At one stage, one of the bolts got stuck, but with a bit of manoeuvring, Adoni had managed to get them all free. What felt like an eternity later, we’d slid the grate aside and peered into the deep dark sewer system. It was clearly too high to jump down so we ran back to the house for the ladder and more torches. Adoni went down first and ran off down one of the tunnels. The sewer split into two tunnels, so we had four options. The cries had stopped so we had no idea which direction they had come from, or even if they had been real at all. I couldn’t wait at the top, so torch in hand I tore down the opposite tunnel to Adoni.
Thankfully there wasn’t time to think about what else might be lurking in the tunnels at night and my hysteria was overriding any fear I had of dark confined spaces. All I could hear was the sound of my own breath, the desperation in my voice and the echo of our footsteps up the tunnel. I hate to think of what I looked like, a mad woman probably, dishevelled hair, crazy eyes. For a split second I thought, well at least I’d scare the rats or junkies down here. The whole thing felt surreal, like a movie… The Bone Collector, Tomb Raider, Batman, something like that.
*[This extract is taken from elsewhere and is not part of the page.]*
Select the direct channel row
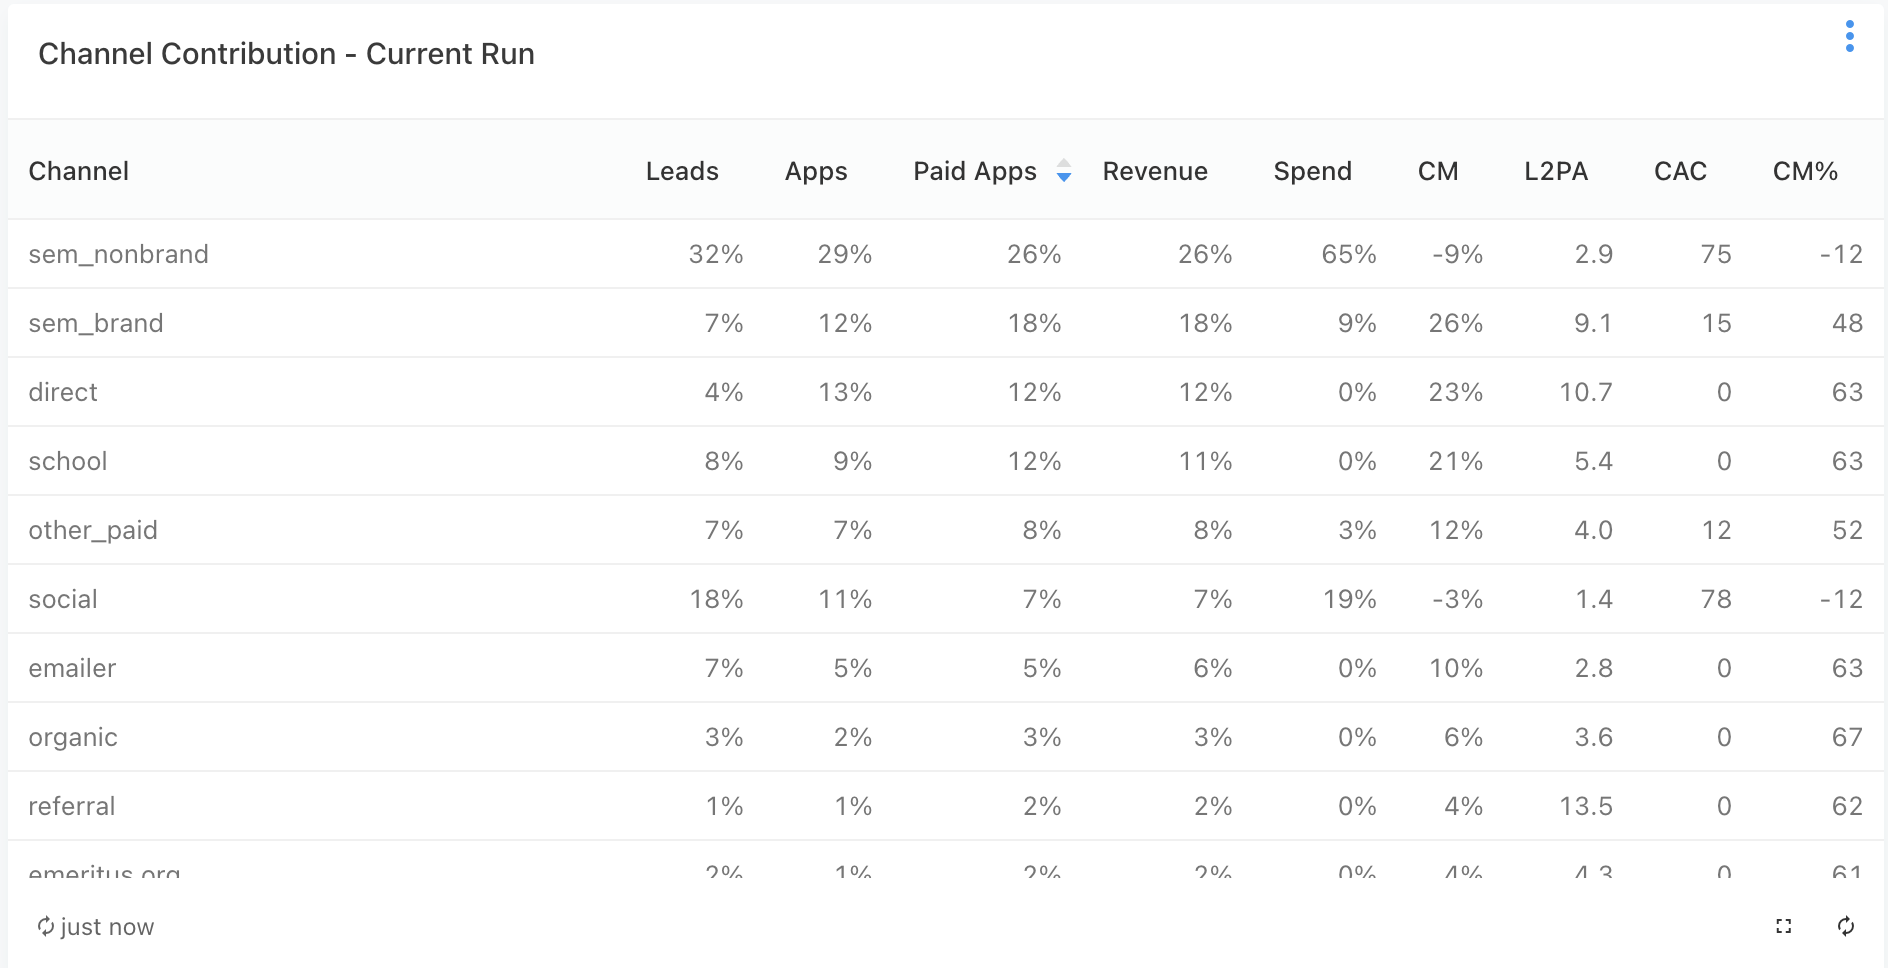 (x=63, y=392)

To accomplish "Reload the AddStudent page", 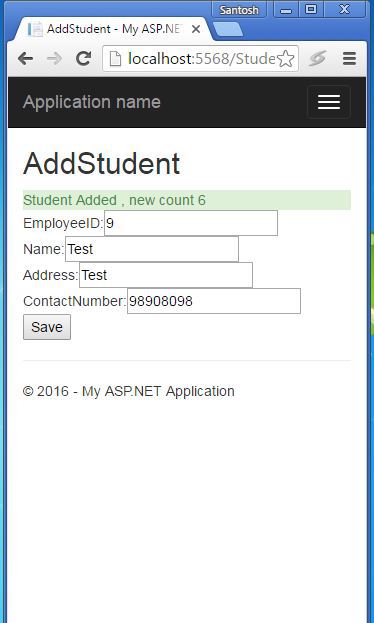I will click(83, 59).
I’d been running for what felt like half a kilometre when I heard a faint ‘miw’. I ran faster, shining the torch down every hole, crevice, frantically waiting to see her. Yelling out to Adoni "I think I hear her", hearing his footsteps running up the tunnel behind me.
And then, there she was. Wedged right back into the corner of a little ledge, looking tiny and wide eyed. It was Dolly. The moment I saw her little white blaze on her nose, I knew it was okay. A flood of relief and shock, I checked her over and over again, deciding if this was real, that it was really her. I took her into my arms and held her close. She normally wriggles when you pick her up, but this time she was dead still, just clinging to my arm, heart beating fast. As I ran back toward Adoni I was checking her for any signs of injury. Her tiny little paws, empty stomach, she was shaken, but breathing normally, no broken bones, no punctured lung.
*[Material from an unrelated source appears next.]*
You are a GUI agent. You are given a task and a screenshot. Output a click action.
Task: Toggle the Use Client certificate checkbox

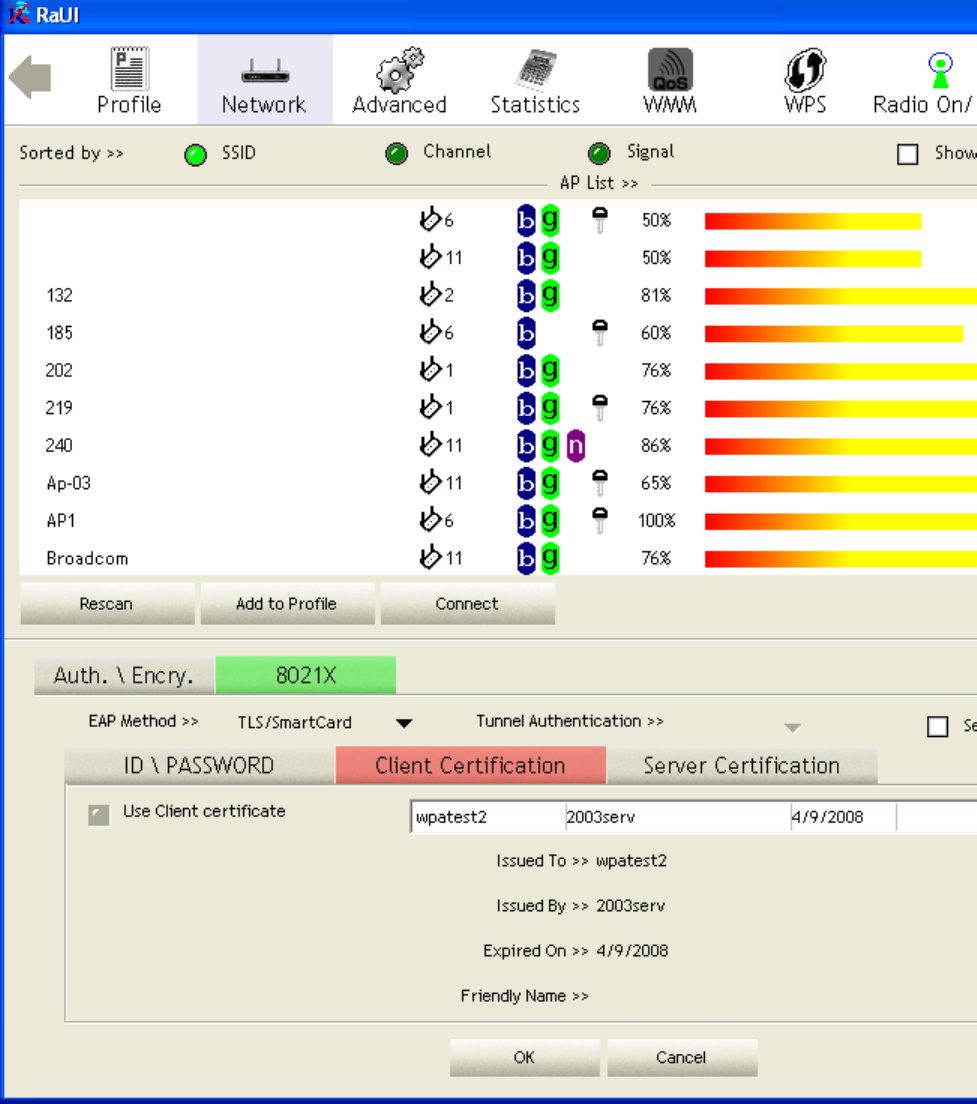(99, 815)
Adoni had reached us and we just held her while I cried like a maniac, saying over and over again, “I can’t believe it’s over, it’s over, I can’t believe it, I can’t believe it, we have her, we have her”.
We took her back to the house and she immediately flopped on the floor into a million rollie pollies, as if nothing had happened. Romeo ran up to her, sniffed, then went back to his ball game. All was how it was meant to be. Our story had a Hollywood happy ending.
And now, writing this, Dolly is curled up next to me, gently purring in my arms as she sleeps, blissfully unaware of the heartache she’d put us through. And I am so grateful.
Safe to say, Dolly is now grounded for life. But if this experience has taught us anything, it is to never, ever, ever give up!
The freakiest part of this story… the movies we watched just before Dolly disappeared. The first one was called Seven Psychopaths (great movie, very original and funny), about people who steal pets for the reward. The second was Taken 2, also about kidnapping! Shut. The. Front. Door.
Thank you to the people of Thornbury, our kind neighbours for offering your support and concern. We feel blessed to live in such a kind-hearted neighbourhood. Yesterday, we put up posters saying we’d found Dolly and giving our thanks, and received many messages of genuine relief that she was home safe.
Thank you also to our friends, family and complete strangers, some from opposite sides of the globe, who shared Dolly’s story! Your encouragement, offers of support and strong positive thoughts for her safe return were amazing! I can’t even thank you enough, we’re both very touched and humbled. We’ve given Dolly all of your hugs and kisses.